| EXCERPTED PASSAGE |
^^^^^^^^

The thinnest, smoothest layer of silver that can survive air exposure has been laid down at the University of Michigan, and it could change the way touchscreens and flat or flexible displays are made. It could also help improve computing power, affecting both the transfer of information within a silicon chip and the patterning of the chip itself through metamaterial “superlenses.”
By combining the silver with a little bit of aluminum, the team found that it was possible to produce exceptionally thin, smooth layers of silver that are resistant to tarnishing. They applied an anti-reflective coating to make one thin metal layer up to 92.4 percent transparent.
In addition, the team showed that the silver coating could guide light about 10 times as far as other metal waveguides. And they layered the silver films into a metamaterial hyperlens that could create dense patterns with feature sizes a fraction of what is possible with ordinary ultraviolet methods, on silicon chips for instance.
Screens of all stripes need transparent electrodes to control which pixels are lit up, but touchscreens are particularly dependent on them. A modern touchscreen is made of a transparent conductive layer covered with a non-conductive layer. It senses electrical changes where a conductive object – such as a finger – is pressed against the screen.
“The transparent conductor market has been dominated to this day by one single material,” said L. Jay Guo, a professor of electrical engineering and computer science.
This material, indium tin oxide, is projected to become expensive as demand for touchscreens continues to grow; there are relatively few known sources of indium, said Guo. “Before, it was very cheap. Now, the price is rising sharply.”
The ultrathin film could make silver a worthy successor.
The project started when Guo and his students were exploring how nanopatterns in silver can generate color by selectively reflecting light. Silver could produce red and green but not the shorter blue wavelengths. Aluminum could, but it absorbs too much light. So the team tried to get the best of both worlds by combining aluminum with silver.
Cheng Zhang, a recent doctoral graduate in electrical engineering and computer science who now works as a post-doctoral researcher at National Institute of Standards and Technology (NIST), made an aluminum-silver film and showed the results to Guo. The film was thin enough to be transparent and an electron microscope image showed it to be much smoother than a pure silver film.
“Once Cheng showed me that this can produce a very smooth, thin film, I decided to work on this instead,” said Guo.
Usually, it’s impossible to make a continuous layer of silver less than 15 nanometers thick, or roughly 100 silver atoms. Silver has a tendency to cluster together in small islands rather than extend into an even coating, Guo explained.

^^^^^^^^

| DATA |

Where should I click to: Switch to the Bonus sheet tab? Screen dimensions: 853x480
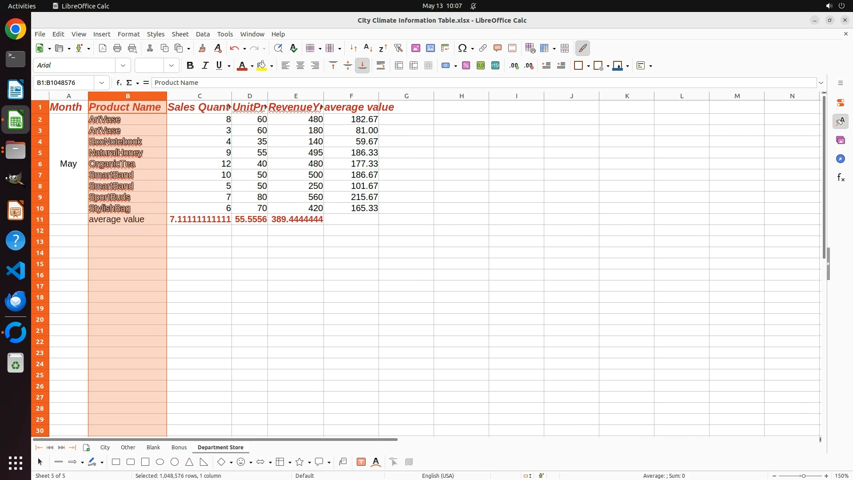tap(179, 448)
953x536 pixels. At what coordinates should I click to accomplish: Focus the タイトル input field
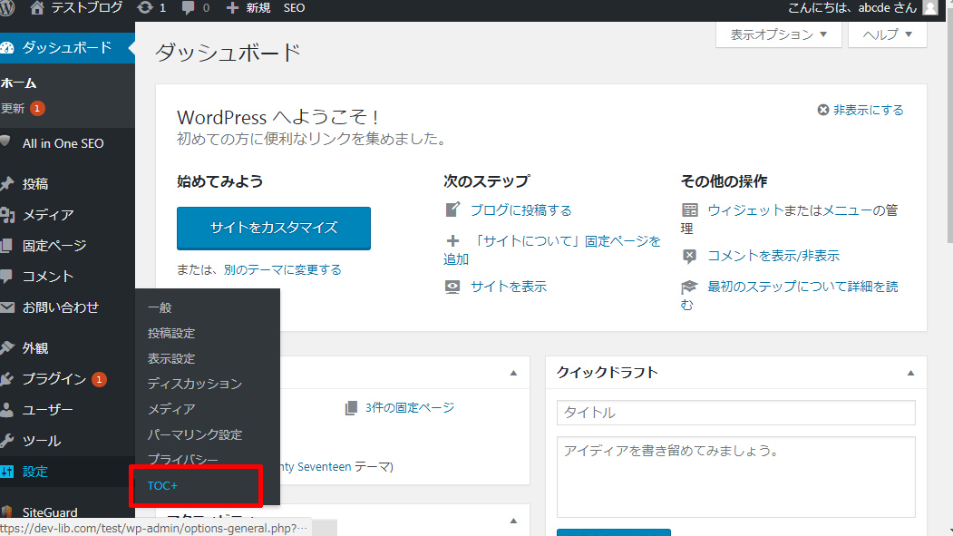click(x=735, y=413)
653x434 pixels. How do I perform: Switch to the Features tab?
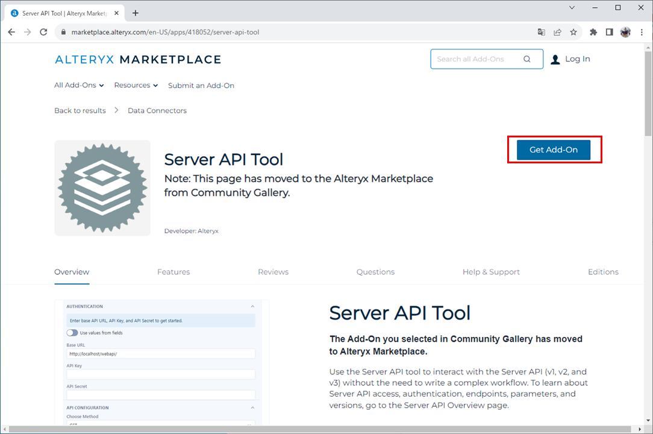(x=173, y=272)
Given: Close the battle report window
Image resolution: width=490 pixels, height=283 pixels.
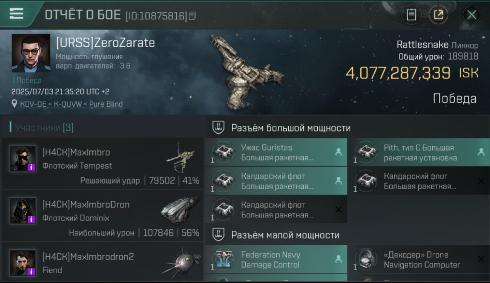Looking at the screenshot, I should [472, 15].
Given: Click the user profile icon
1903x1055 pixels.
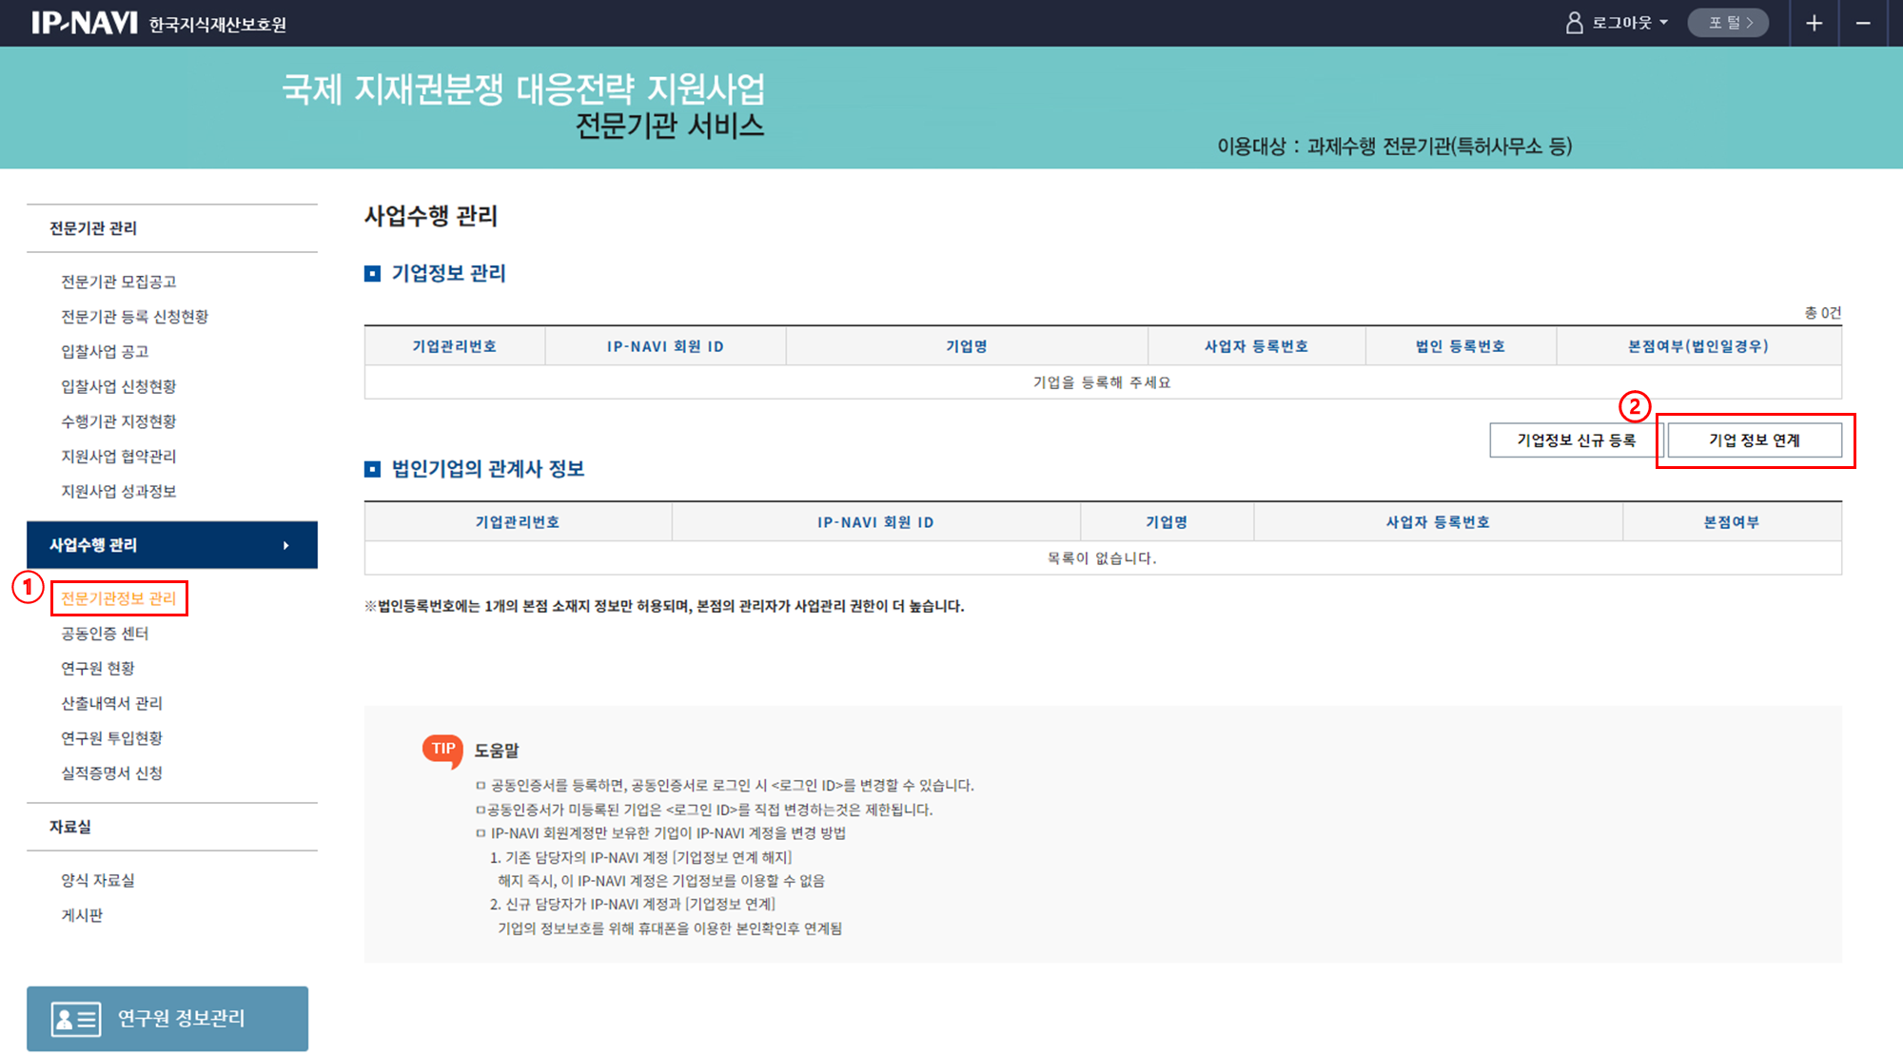Looking at the screenshot, I should (1574, 23).
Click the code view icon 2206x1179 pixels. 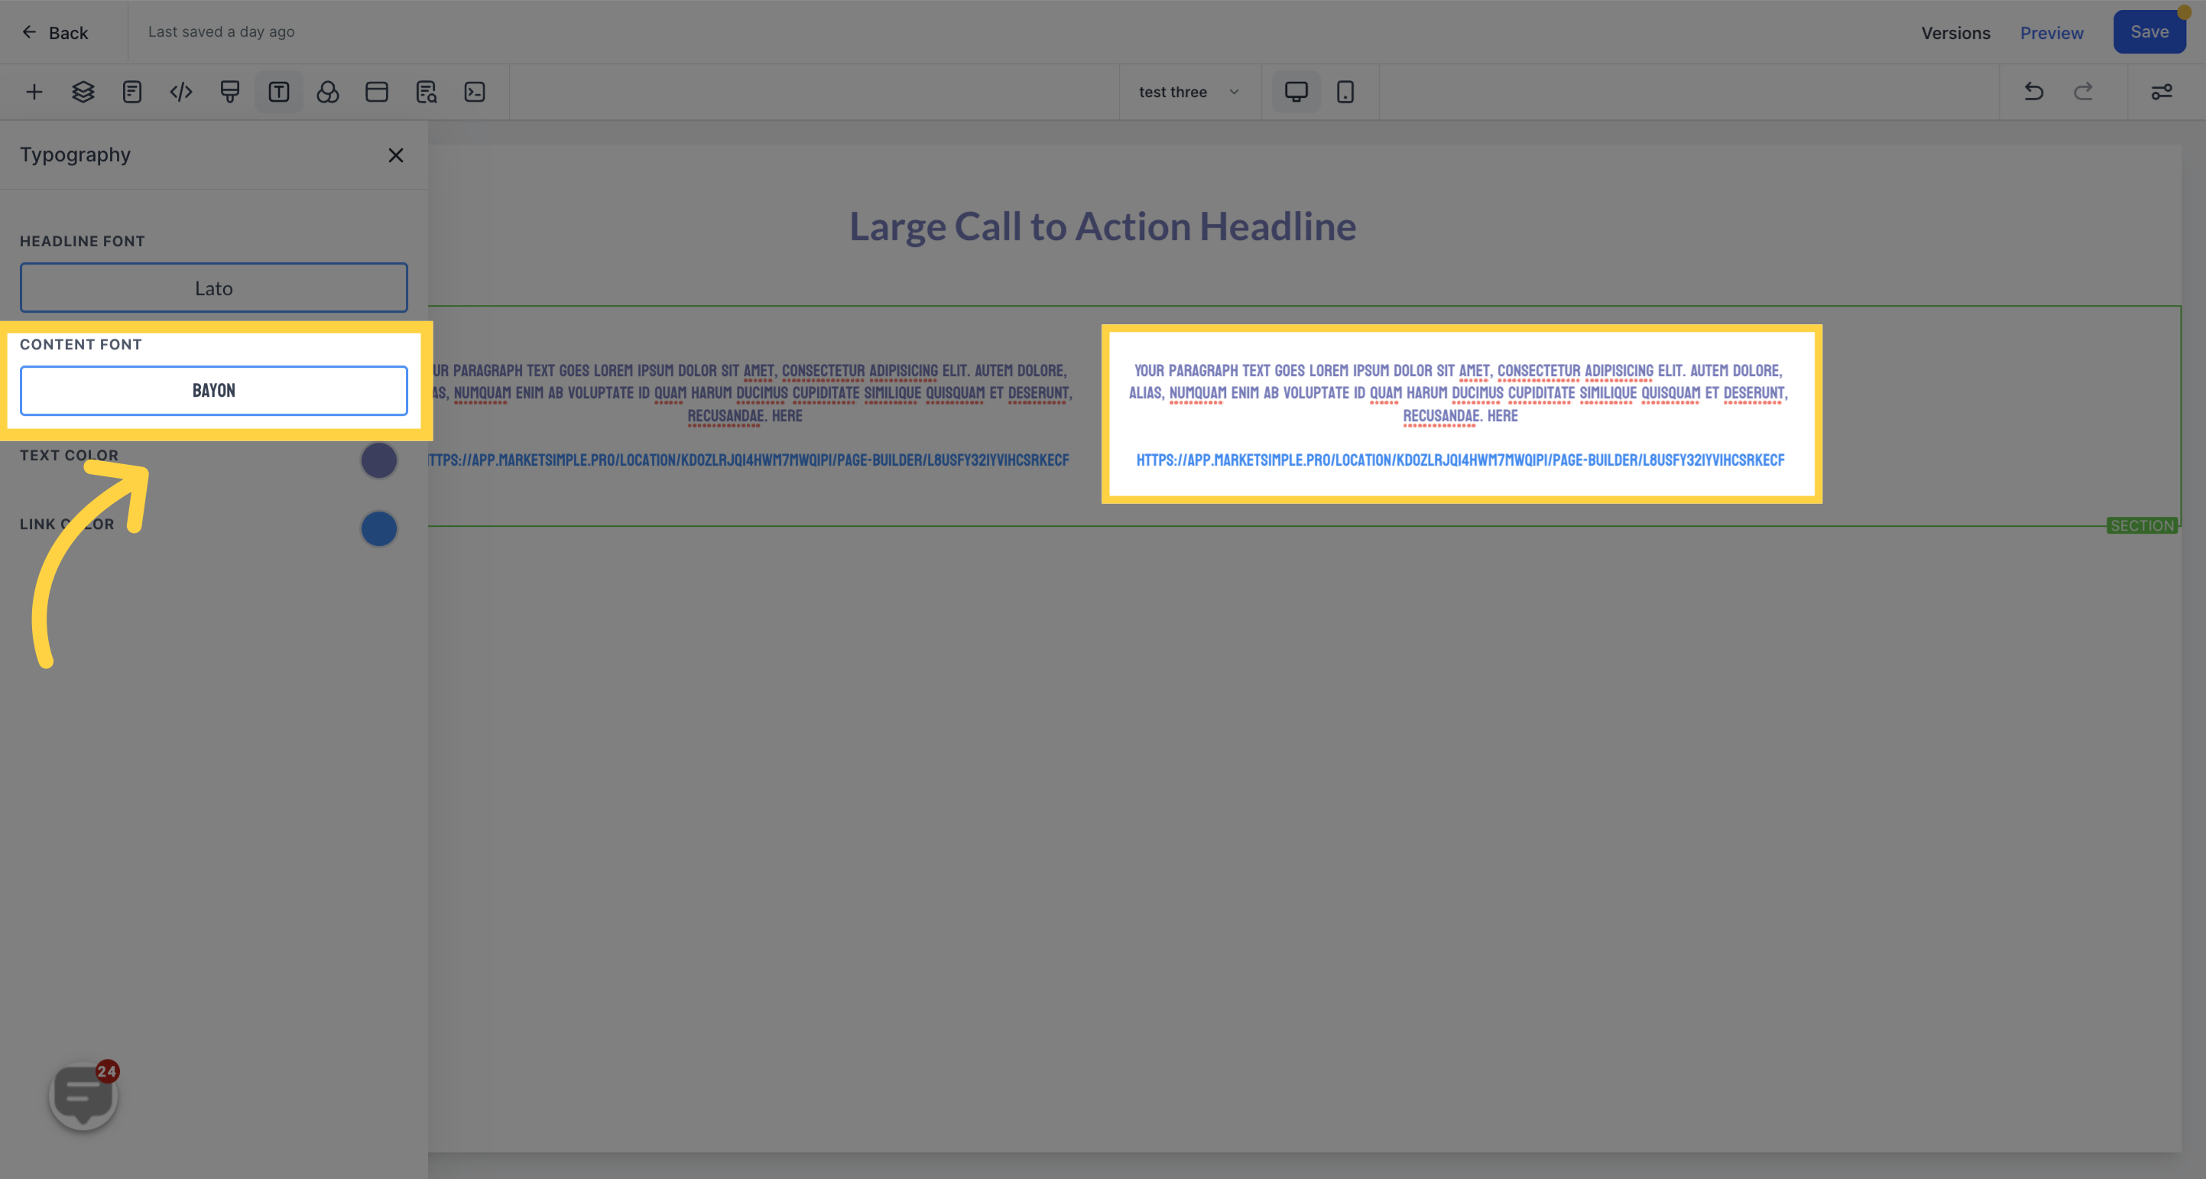180,92
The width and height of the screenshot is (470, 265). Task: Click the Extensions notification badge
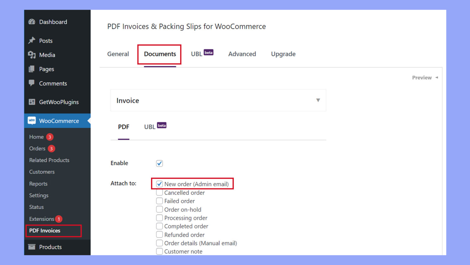(x=59, y=219)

^^^^^^^^

| DO THIS |
Reproduce the portion of the passage on ultrathin silver films that begins at the words "Screens of all" and ends after "a worthy successor.". The items have no connection to the passage on ultrathin silver films.

| RESPONSE TO THIS TASK |
Screens of all stripes need transparent electrodes to control which pixels are lit up, but touchscreens are particularly dependent on them. A modern touchscreen is made of a transparent conductive layer covered with a non-conductive layer. It senses electrical changes where a conductive object – such as a finger – is pressed against the screen.
“The transparent conductor market has been dominated to this day by one single material,” said L. Jay Guo, a professor of electrical engineering and computer science.
This material, indium tin oxide, is projected to become expensive as demand for touchscreens continues to grow; there are relatively few known sources of indium, said Guo. “Before, it was very cheap. Now, the price is rising sharply.”
The ultrathin film could make silver a worthy successor.